Fred Vargas es única manejando ambientes tan peculiares como lo son sus personajes. Porque dime si no, en qué comisaría se ha visto un grupo en el que se codean un disléxico, un hombre de mente enciclopédica (tan culto como adorador del alcohol), una mujer cuyo armario oculta bajo llave exquisitos menú para cualquier ocasión, un ictiólogo, un hipersomniaco o un hombre de cabellera parecida a la piel de un leopardo. Imposible que pasen sin pena ni gloria por los ojos de quien los lee.
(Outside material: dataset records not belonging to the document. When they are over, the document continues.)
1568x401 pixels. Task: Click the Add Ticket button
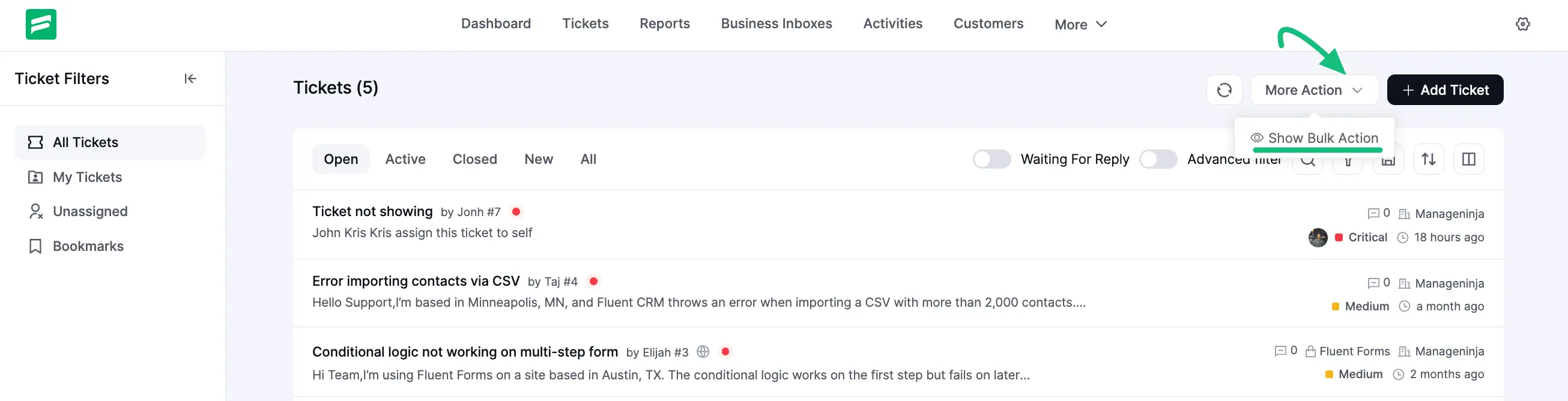click(1444, 90)
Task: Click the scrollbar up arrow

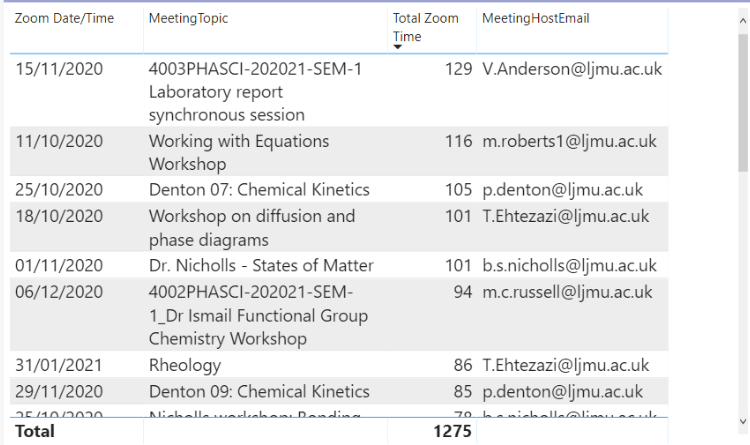Action: point(743,21)
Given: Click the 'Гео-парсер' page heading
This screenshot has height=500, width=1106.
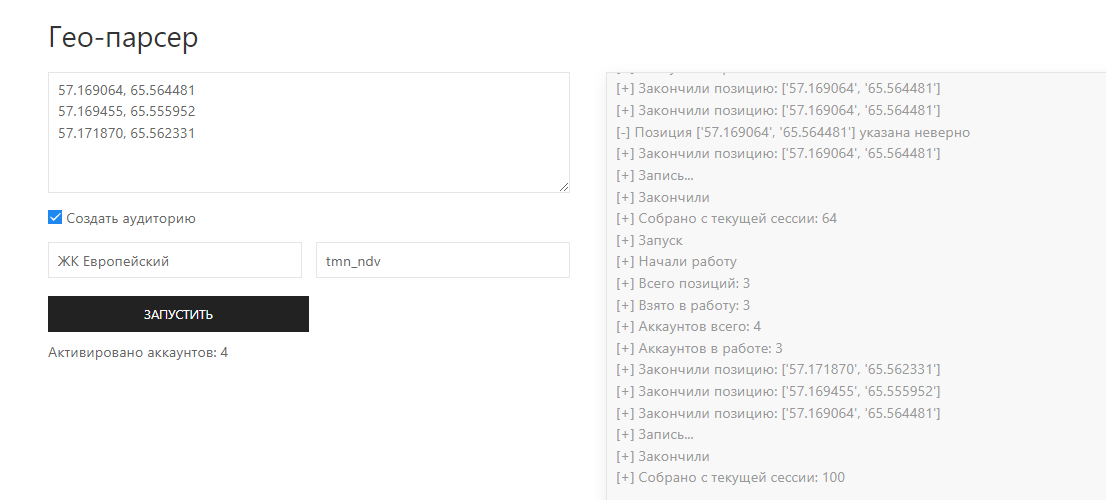Looking at the screenshot, I should 123,38.
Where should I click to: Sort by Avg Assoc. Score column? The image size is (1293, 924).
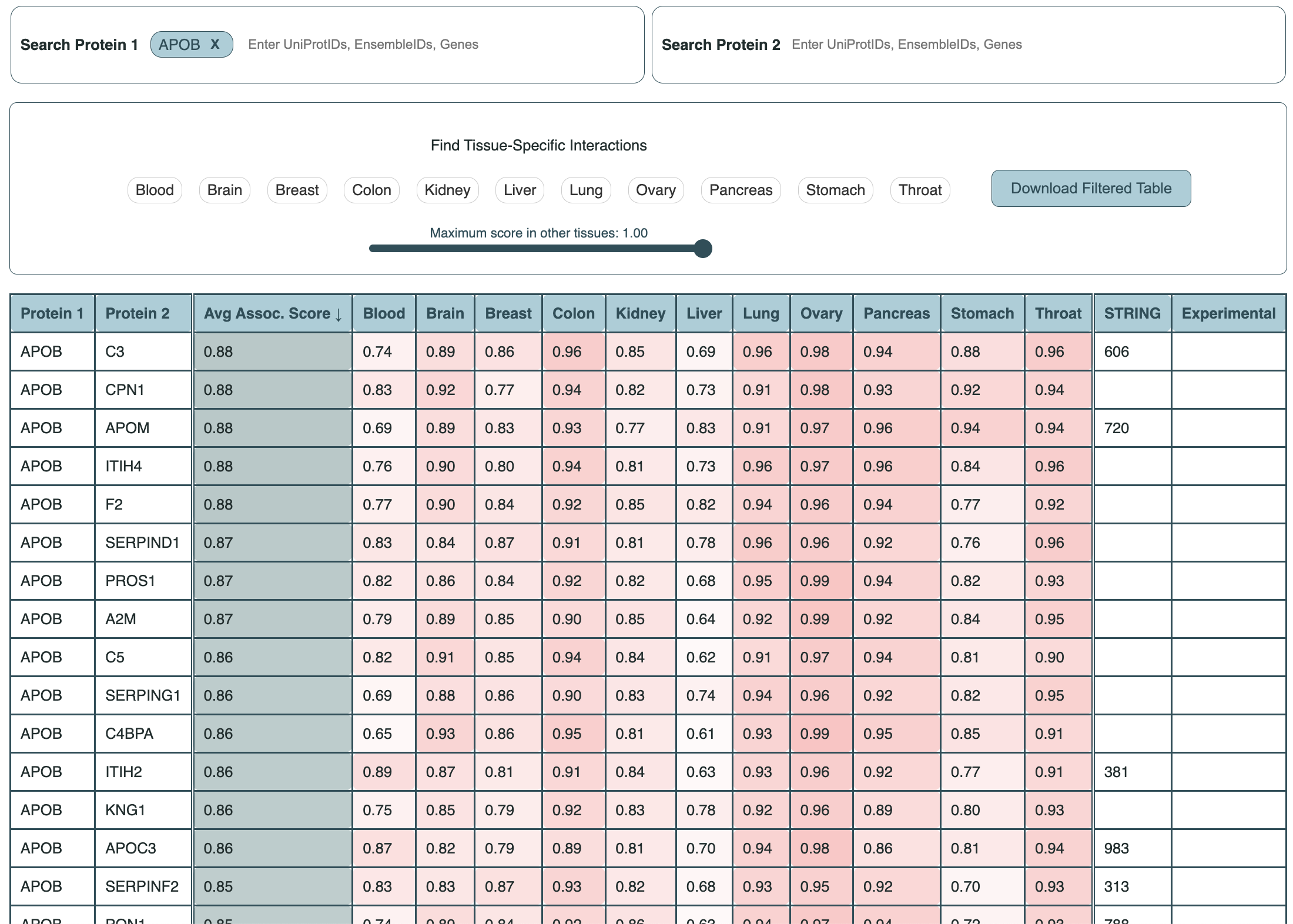[273, 313]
Me encanta y me sorprende una vez más la narración que la escritora ha construido alrededor de la Loxosceles rufescens o reclusa; una pequeña araña. Es venenosa pero no se considera letal y  sin embargo, en poco tiempo, tres ancianos han muerto a causa de sus  picaduras. Nada hace pensar que no sean casos puntuales y mucho menos que detrás de esas muertes se esconda una mano asesina. Nadie lo piensa excepto Adamsberg, en cuya mente los ecos del nombre ese pequeño arácnido resuenan sin que él pueda dar una respuesta lógica.
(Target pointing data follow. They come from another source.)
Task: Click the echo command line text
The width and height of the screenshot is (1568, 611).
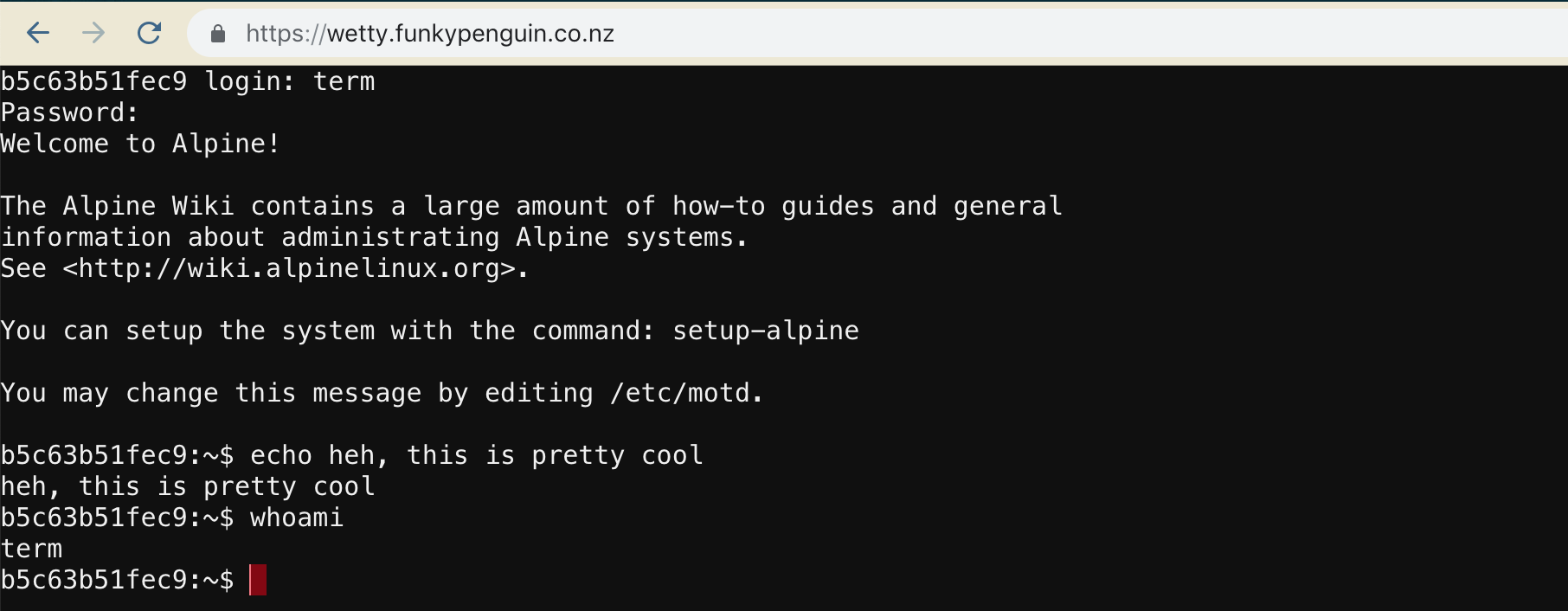Action: (x=476, y=455)
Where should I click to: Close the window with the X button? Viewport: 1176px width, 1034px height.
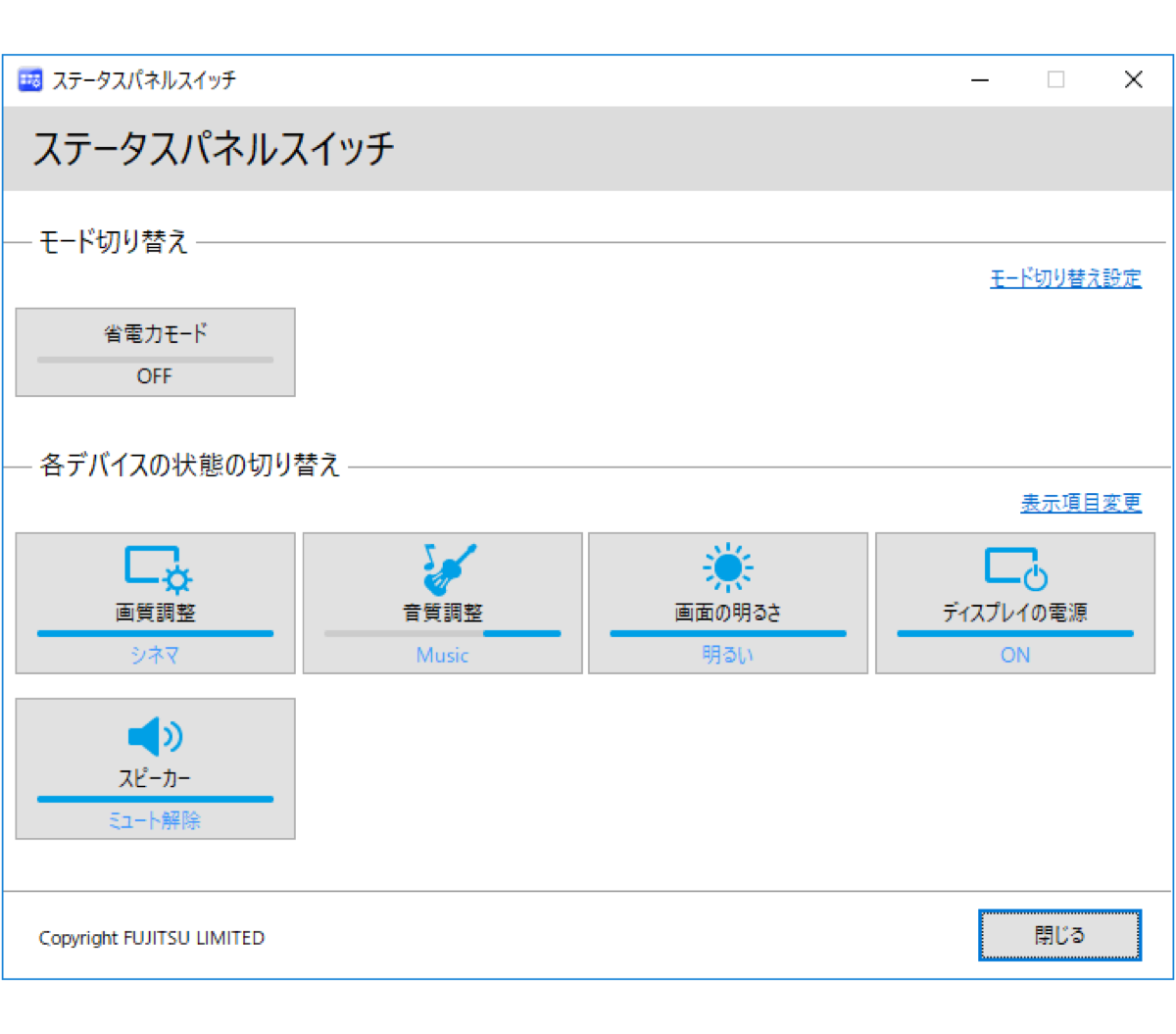tap(1133, 79)
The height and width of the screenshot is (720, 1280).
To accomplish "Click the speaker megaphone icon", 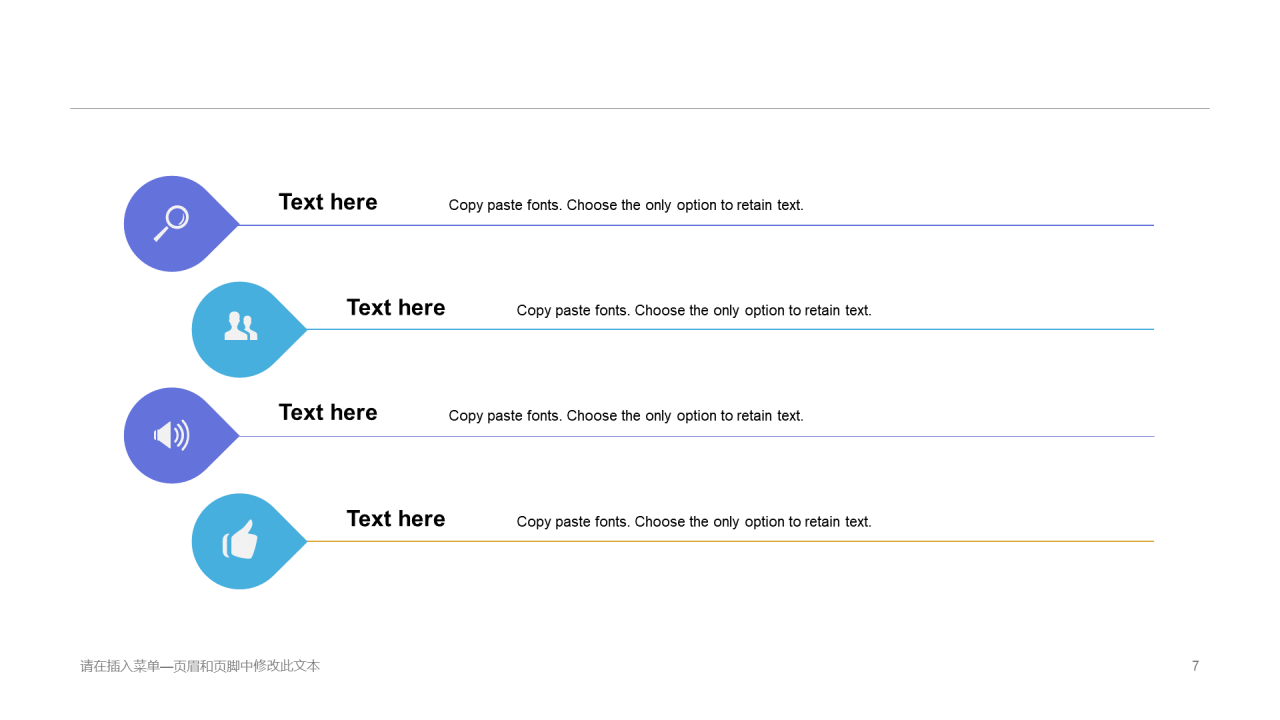I will tap(171, 435).
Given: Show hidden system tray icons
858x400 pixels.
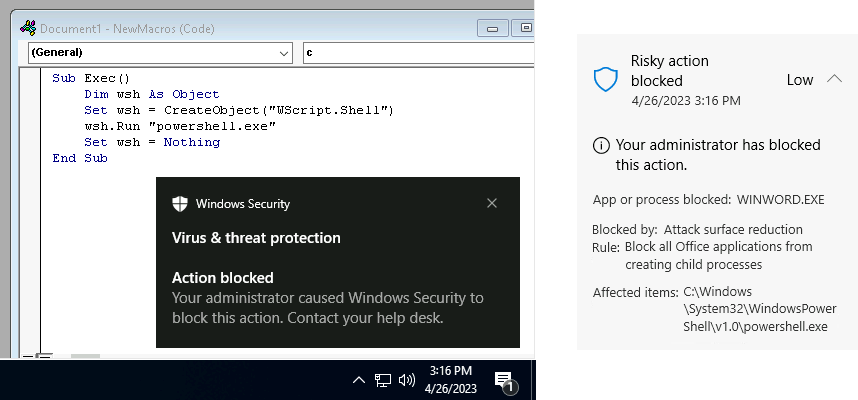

Fred Vargas es en este caso quien teje la red y Adamsberg quien baila sobre los hilos con pasos firmes al comienzo, pero conforme las circunstancias se vuelven más y más desfavorables, casi termina por dejarse vencer. Pero renunciar no es su estilo, por eso buscará el origen de ese dolor de cabeza, de esa bruma que le acompaña. Y para eso necesitará congraciarse con su grupo, porque necesita avanzar a espaldas de los mandos superiores (puesto que no existen indicios que sugieran que esas muertes no han sido accidentales). También será crucial un repaso a la historia medieval para resolver el caso. Eso, y lo que le aconseja su psicólogo de cabecera: “consultarlo con la almohada”
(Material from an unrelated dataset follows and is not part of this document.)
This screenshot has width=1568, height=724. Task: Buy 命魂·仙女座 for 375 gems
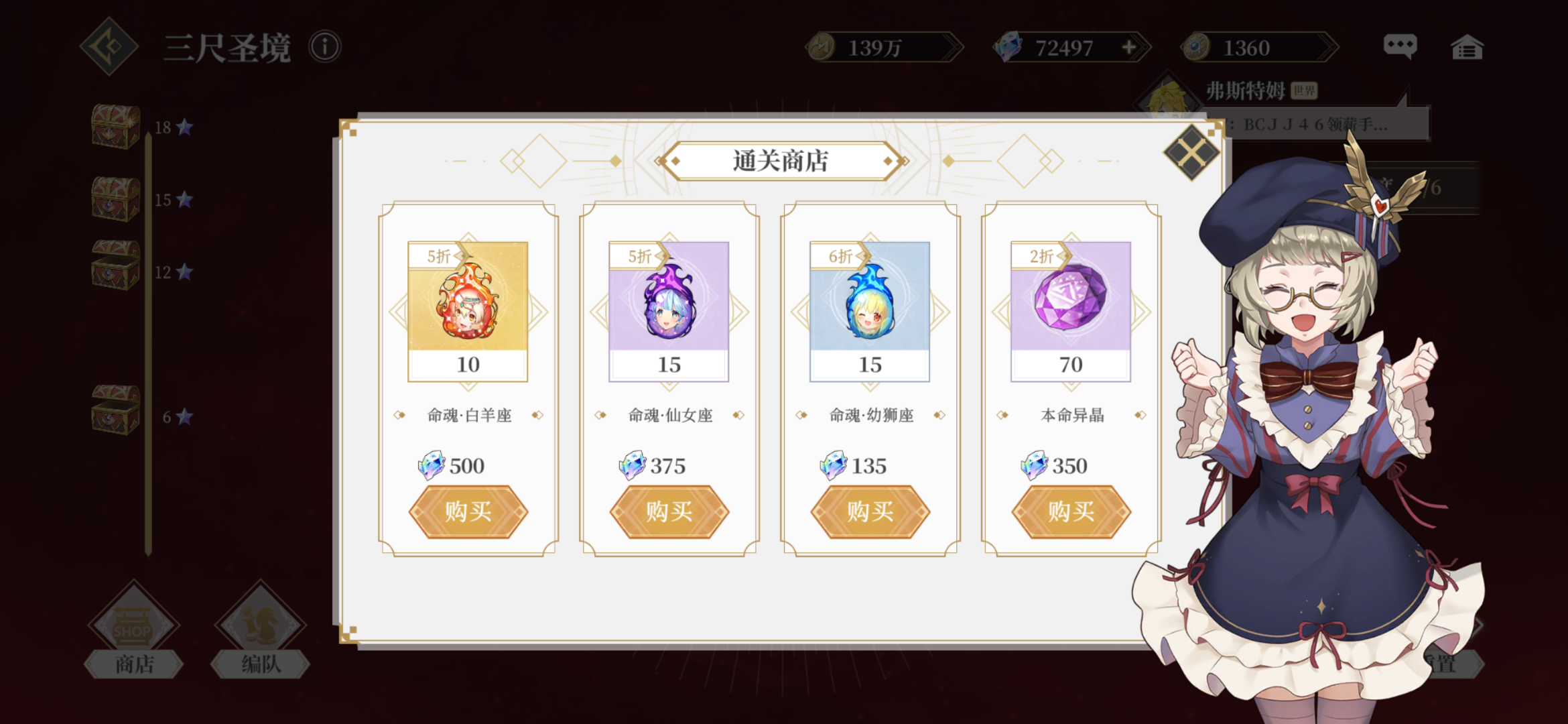point(669,512)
Una novela plagada de ingeniosos diálogos, de temas candentes (y peliagudos) tratados con la elegancia y profundidad adecuada y donde, una vez más, se pone de manifiesto el perfil  arqueozoologico e historiador de la escritora, que penetra con maestría en la psique humana.

Sinopsis editorial


El comisario Jean-Baptiste Adamsberg, tras unas merecidas vacaciones en Islandia, se interesa de inmediato a su regreso a Francia por la muerte de tres ancianos a causa de las picaduras de una Loxosceles rufescens, más conocida como la reclusa: una araña esquiva y venenosa, pero en ningún caso letal. Adamsberg, que parece ser el único intrigado por el extraño suceso, comienza a investigar a espaldas de su equipo, enredándose inadvertidamente en una delicada y compleja trama, llena de elaborados equívocos y profundas conexiones, cuyos hilos se remontan a la Edad Media. Un caso elusivo y contradictorio que se escapa a cada momento de las manos del comisario, haciéndole regresar a la casilla de salida. Solo sus intuiciones, tan preclaras como dolorosas, serán capaces de devolverle la confianza que necesita para salir ileso de la red tendida por la más perfecta tejedora..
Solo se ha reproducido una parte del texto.